The military organisation has also told Moscow to "cease and desist" carrying out what it called violations of Turkish-NATO airspace which it said was "irresponsible" and "dangerous".
It comes after a Russian warplane flew into Turkey's airspace on Saturday, prompting Ankara to scramble two F-16 fighter jets to intercept it.
The Turkish foreign ministry said the Russian plane entered its airspace south of the Hatay region, near its border with Syria, while Russian's defence ministry was quoted as saying a Sukhoi Su-30 fighter jet was in Turkish territory "for a few seconds".
Turkey later claimed a Russian warplane violated its airspace for a second time on Sunday.
The US said Saturday's incursion was "reckless" and provocative. It also drew a public rebuke from Turkey as well as Britain's ambassador Richard Moore, who described Russia's move as "worrying".
The Turkish foreign ministry summoned Moscow's ambassador to lodge an official protest, and to warn Russia that it would be held responsible for "any undesired incident" if it happened again.
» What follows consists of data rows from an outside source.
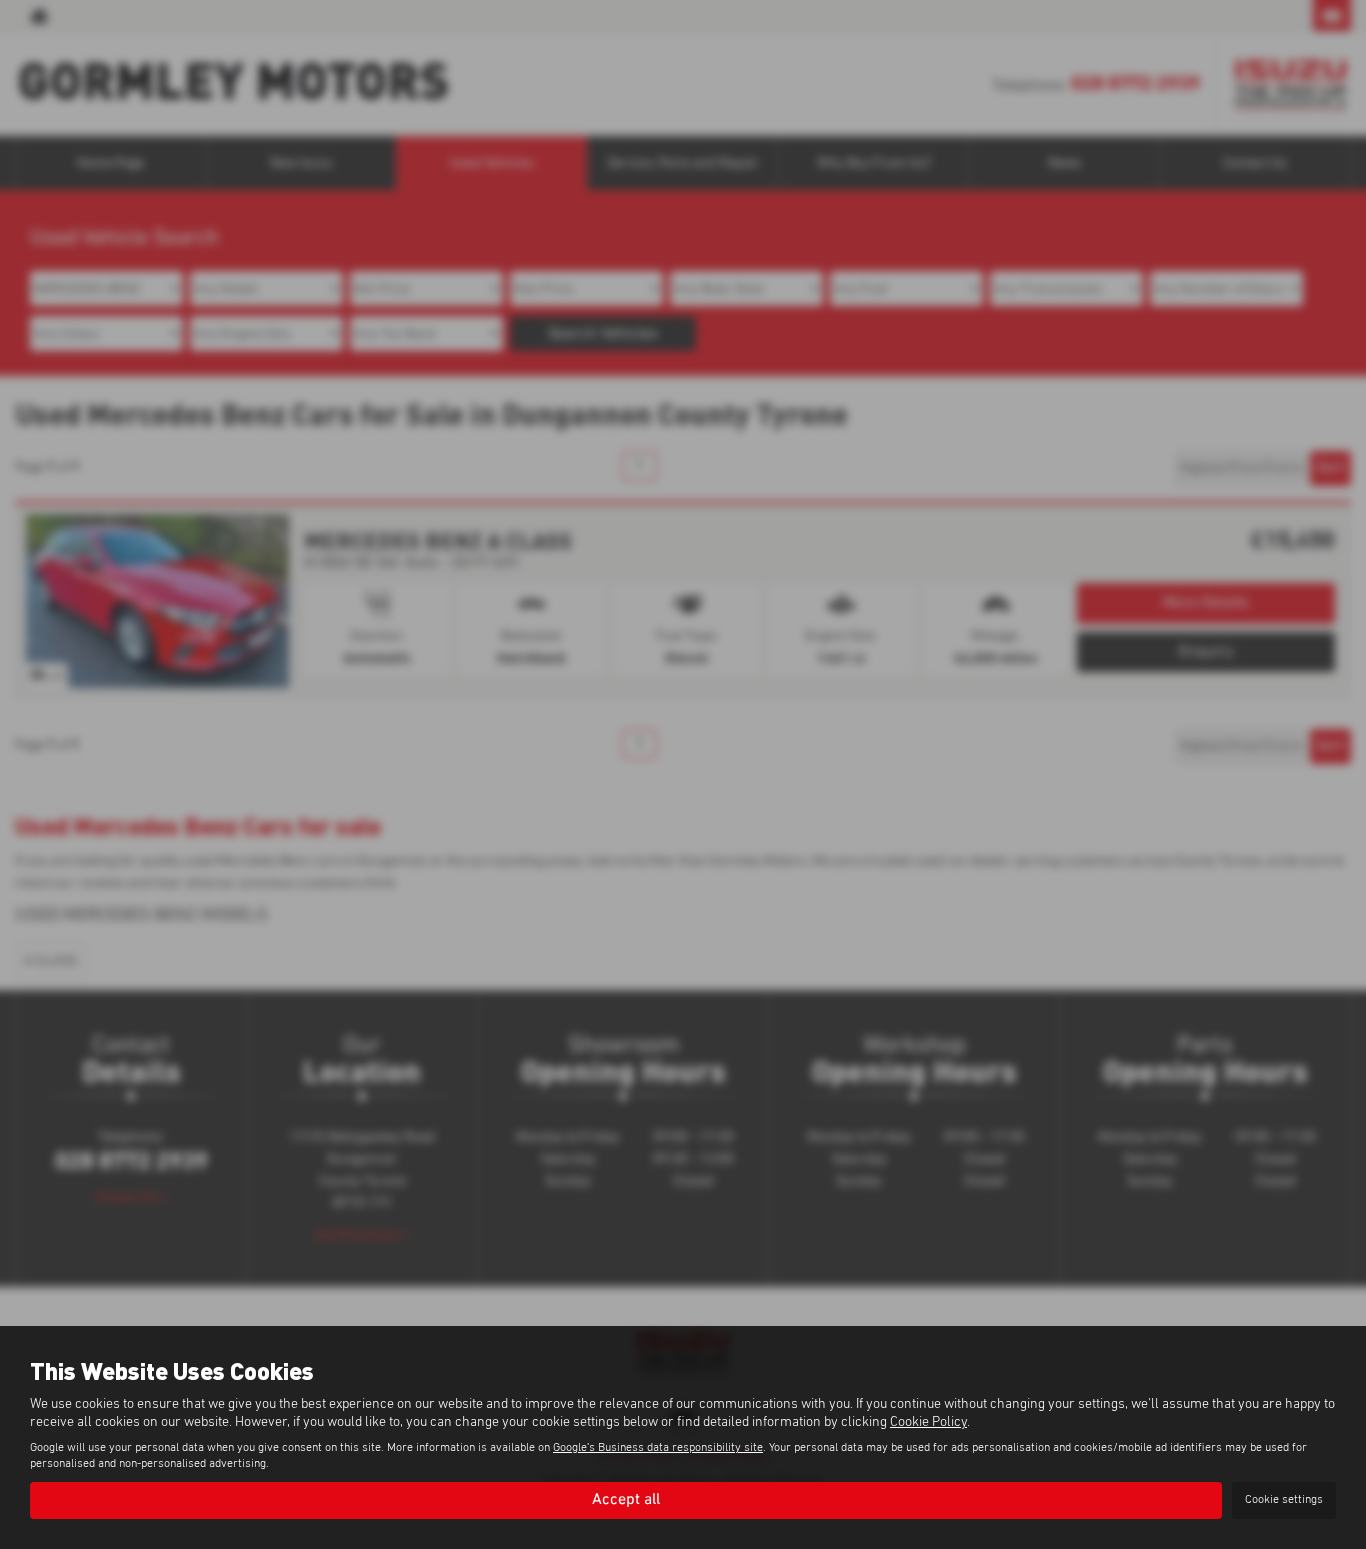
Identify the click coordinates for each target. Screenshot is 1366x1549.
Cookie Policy (928, 1422)
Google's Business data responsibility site (658, 1448)
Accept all (626, 1500)
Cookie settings (1284, 1500)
Turkey's Prime Minister Ahmet Davutoglu said his country's rules of engagement were clear - regardless of which country enters its airspace - adding that Russia has since described the incursion as a "mistake".
Russia has faced strong international criticism over its role in Syria and its decision to launch airstrikes against rebel forces within the country.
Turkey joined other countries, including the United States, Britain, Germany, France and Saudi Arabia, in issuing a joint statement on Friday, castigating Russia's actions.
"[Russia's] attacks ... led to civilian casualties and did not target Da'esh [Islamic State]," the statement said.
"These military actions constitute a further escalation and will only fuel more extremism and radicalisation."
The West views Russia's involvement as trying to bolster support for Syrian President Bashar al Assad, but Moscow insists it is trying to weaken Islamic State.
"The aim of our operations lies in providing support to the Syrian military's offensive in their struggle with terrorist and radical organisations and forces," Kremlin spokesman Dmitry Peskov said.
Russia's Defence Ministry said on Monday it had made 25 flights in Syria in the previous 24 hours, hitting nine Islamic State targets.
Speaking in Madrid on Monday, the US Secretary of Defence Ash Carter said Russia's support for Mr Assad was "doomed to fail".
Turkey's President Tayyip Erdogan has also described Russia's airstrikes as a "grave mistake".